Copy every line below. Do not alter any of them.
Start of DATA FOR THE TASK
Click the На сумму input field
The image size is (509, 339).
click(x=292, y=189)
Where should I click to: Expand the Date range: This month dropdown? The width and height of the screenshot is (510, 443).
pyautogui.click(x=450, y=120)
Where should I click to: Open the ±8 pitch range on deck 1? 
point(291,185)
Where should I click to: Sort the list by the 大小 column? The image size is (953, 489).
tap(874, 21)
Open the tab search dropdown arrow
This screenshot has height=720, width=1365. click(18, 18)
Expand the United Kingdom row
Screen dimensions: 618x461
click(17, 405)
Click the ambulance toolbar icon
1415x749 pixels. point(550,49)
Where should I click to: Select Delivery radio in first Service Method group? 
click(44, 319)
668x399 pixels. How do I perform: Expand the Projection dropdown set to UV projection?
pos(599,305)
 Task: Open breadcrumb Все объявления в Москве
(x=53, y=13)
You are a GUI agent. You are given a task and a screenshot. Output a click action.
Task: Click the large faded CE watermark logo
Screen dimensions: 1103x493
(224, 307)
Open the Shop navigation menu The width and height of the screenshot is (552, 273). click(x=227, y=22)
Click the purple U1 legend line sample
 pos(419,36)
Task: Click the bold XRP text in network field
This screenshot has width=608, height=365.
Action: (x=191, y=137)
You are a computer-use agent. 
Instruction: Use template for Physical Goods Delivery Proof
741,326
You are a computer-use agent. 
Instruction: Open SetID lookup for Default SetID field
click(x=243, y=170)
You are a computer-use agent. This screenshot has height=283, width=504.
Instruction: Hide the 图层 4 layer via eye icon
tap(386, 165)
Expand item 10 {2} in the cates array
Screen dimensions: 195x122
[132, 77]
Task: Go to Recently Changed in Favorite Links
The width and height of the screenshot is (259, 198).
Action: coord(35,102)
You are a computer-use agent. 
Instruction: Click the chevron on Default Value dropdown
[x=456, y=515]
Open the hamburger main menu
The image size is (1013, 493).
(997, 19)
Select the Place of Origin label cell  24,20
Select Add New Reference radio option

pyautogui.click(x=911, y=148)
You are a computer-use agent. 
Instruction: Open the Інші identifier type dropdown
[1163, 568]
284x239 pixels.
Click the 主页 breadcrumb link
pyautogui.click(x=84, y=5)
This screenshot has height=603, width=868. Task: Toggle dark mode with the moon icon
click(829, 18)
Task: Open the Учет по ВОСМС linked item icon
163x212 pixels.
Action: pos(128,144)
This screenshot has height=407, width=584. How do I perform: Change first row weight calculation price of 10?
End of DATA FOR THE TASK
### RESPONSE TO THE EXERCISE:
Click the На сумму input field
The image size is (509, 339).
click(x=292, y=189)
Where should I click to: Expand the Date range: This month dropdown? The width and height of the screenshot is (510, 443).
pyautogui.click(x=450, y=120)
Where should I click to: Open the ±8 pitch range on deck 1? 
point(291,185)
Where should I click to: Sort the list by the 大小 column? The image size is (953, 489).
tap(874, 21)
Open the tab search dropdown arrow
This screenshot has height=720, width=1365. click(18, 18)
Expand the United Kingdom row
Screen dimensions: 618x461
click(17, 405)
Click the ambulance toolbar icon
1415x749 pixels. point(550,49)
Where should I click to: Select Delivery radio in first Service Method group? 
click(44, 319)
668x399 pixels. How do I perform: Expand the Projection dropdown set to UV projection?
pos(599,305)
 Task: Open breadcrumb Все объявления в Москве
(x=53, y=13)
You are a GUI agent. You are given a task and a screenshot. Output a click action.
Task: Click the large faded CE watermark logo
Screen dimensions: 1103x493
(224, 307)
Open the Shop navigation menu The width and height of the screenshot is (552, 273). click(x=227, y=22)
Click the purple U1 legend line sample
 pos(419,36)
Task: Click the bold XRP text in network field
This screenshot has width=608, height=365.
Action: (x=191, y=137)
You are a computer-use agent. 
Instruction: Use template for Physical Goods Delivery Proof
741,326
You are a computer-use agent. 
Instruction: Open SetID lookup for Default SetID field
click(x=243, y=170)
You are a computer-use agent. This screenshot has height=283, width=504.
Instruction: Hide the 图层 4 layer via eye icon
tap(386, 165)
Expand item 10 {2} in the cates array
Screen dimensions: 195x122
[132, 77]
Task: Go to Recently Changed in Favorite Links
The width and height of the screenshot is (259, 198).
Action: coord(35,102)
You are a computer-use agent. 
Instruction: Click the chevron on Default Value dropdown
[x=456, y=515]
Open the hamburger main menu
The image size is (1013, 493).
(997, 19)
Select the Place of Origin label cell  24,20
Select Add New Reference radio option

pyautogui.click(x=911, y=148)
You are a computer-use agent. 
Instruction: Open the Інші identifier type dropdown
[1163, 568]
284x239 pixels.
Click the 主页 breadcrumb link
pyautogui.click(x=84, y=5)
This screenshot has height=603, width=868. Task: Toggle dark mode with the moon icon
click(829, 18)
Task: Open the Учет по ВОСМС linked item icon
163x212 pixels.
Action: pos(128,144)
This screenshot has height=407, width=584. How do I perform: Change first row weight calculation price of 10?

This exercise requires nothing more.